白石挂灯立標吏員退息所の設置
 阿多田島は広島湾への入口にあり、海上交通の重要海域に位置している。日清戦争ころ軍用輸送船の集合場であった宇品港と海軍の鎮守府が置かれた呉軍港は、重要な軍事機能を果たした港であり、また、近海航路や海外航路の寄港地ともなっていた。
 この航路上の阿多田島と大黒神島の中間に位置する白石礁、倉橋島西には西の五番砠が航路の障害ととなっており、これらから船舶を安全な航路に導くため明治34年(1901)に白石挂灯立標、明治35年(1902)に西の五番挂灯立標の建設に着手した。
 
白石挂灯立標は明治36年(1903)4月10日、西の五番挂灯立標は明治37年(1904)3月10日に初点灯した。これらの挂灯立標を保守管理するために阿多田島東端の高台用地を865坪(2860u)購入し、明治36年(1903)3月29日、逓信省航路標識管理所の設計及び監理で白石挂灯立標吏員退息所が建設された。
 以降
白石挂灯立標は白石灯標、安芸白石灯標と改称されているが、白石挂灯立標吏員退息所の改称については明らかでなく、最終的には安芸白石航路標識事務所と呼称されていた。

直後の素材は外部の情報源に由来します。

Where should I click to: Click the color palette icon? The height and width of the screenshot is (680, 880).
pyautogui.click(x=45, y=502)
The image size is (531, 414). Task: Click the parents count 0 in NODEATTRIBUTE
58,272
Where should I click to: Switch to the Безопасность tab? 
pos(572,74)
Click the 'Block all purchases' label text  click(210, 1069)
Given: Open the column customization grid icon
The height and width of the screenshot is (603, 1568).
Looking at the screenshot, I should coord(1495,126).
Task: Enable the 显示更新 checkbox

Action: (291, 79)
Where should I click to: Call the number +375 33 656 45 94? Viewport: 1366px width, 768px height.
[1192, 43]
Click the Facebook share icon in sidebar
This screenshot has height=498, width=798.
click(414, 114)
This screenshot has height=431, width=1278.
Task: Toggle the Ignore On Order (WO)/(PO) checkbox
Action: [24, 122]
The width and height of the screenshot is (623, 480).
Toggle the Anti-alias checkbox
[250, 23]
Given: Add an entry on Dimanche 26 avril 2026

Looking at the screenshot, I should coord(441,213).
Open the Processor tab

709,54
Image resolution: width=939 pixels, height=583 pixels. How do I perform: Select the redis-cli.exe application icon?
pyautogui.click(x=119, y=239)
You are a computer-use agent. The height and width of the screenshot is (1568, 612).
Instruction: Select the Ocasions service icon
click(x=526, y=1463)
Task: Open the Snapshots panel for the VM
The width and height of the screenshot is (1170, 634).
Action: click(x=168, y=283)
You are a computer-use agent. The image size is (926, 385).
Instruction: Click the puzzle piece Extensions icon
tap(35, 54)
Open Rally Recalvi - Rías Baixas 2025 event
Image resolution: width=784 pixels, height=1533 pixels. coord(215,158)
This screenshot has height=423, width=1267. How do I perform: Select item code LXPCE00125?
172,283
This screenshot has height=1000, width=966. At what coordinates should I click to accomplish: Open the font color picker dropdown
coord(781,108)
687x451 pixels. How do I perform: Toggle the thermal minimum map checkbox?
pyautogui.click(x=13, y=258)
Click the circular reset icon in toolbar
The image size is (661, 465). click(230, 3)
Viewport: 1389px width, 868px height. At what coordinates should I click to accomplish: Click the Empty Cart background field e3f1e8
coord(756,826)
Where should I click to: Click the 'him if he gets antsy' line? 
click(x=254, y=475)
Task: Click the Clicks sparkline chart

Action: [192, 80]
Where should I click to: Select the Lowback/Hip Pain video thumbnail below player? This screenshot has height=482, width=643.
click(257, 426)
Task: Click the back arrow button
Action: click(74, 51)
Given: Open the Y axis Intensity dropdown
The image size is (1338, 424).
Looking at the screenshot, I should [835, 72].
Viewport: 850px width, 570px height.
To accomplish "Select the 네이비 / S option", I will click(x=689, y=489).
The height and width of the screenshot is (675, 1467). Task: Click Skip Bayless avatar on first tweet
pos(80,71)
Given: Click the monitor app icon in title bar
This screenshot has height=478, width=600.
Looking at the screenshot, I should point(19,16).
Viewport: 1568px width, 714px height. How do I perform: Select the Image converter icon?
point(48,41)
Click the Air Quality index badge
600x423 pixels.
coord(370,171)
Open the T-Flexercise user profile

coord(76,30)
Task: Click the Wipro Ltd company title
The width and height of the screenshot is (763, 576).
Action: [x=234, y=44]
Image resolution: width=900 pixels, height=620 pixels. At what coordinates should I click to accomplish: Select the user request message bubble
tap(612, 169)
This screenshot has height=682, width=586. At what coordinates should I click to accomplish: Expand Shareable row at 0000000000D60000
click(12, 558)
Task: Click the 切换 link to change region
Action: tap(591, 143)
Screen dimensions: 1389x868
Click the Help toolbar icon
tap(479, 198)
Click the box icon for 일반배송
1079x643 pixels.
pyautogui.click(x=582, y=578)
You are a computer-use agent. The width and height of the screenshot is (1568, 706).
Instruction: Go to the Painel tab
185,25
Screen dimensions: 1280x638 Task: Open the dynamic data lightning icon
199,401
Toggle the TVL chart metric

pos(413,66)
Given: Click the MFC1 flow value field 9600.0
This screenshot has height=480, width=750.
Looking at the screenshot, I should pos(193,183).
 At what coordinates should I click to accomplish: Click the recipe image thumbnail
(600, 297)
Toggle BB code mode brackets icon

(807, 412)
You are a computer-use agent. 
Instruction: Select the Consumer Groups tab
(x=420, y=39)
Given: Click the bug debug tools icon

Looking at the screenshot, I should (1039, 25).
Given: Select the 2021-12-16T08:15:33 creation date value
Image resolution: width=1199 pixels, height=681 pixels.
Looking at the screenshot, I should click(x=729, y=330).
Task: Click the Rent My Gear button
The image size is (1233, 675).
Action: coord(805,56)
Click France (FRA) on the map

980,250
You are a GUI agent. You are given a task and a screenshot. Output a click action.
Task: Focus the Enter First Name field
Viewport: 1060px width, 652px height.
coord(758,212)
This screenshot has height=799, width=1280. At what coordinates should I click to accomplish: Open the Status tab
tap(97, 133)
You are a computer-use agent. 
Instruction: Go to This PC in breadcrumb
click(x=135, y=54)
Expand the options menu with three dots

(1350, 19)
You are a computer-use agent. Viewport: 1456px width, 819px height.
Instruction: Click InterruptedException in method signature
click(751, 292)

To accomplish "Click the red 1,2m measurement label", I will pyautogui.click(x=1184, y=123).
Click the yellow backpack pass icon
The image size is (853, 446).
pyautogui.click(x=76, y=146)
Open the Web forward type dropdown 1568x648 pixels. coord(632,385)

 昭和17年(1942)3月には阿多田島南西にある姫小島立標が完成しており、ここの保守管理も一緒に行っていた。
 昭和53年(1978)
組織改正で各灯標の保守管理が広島航路標識事務所に移り、安芸白石航路標識事務所は閉鎖された。平成6年(1994)にこの建物は大竹市に譲渡され、改修をして平成8年(1996)に阿多田島灯台資料館としてオープンした。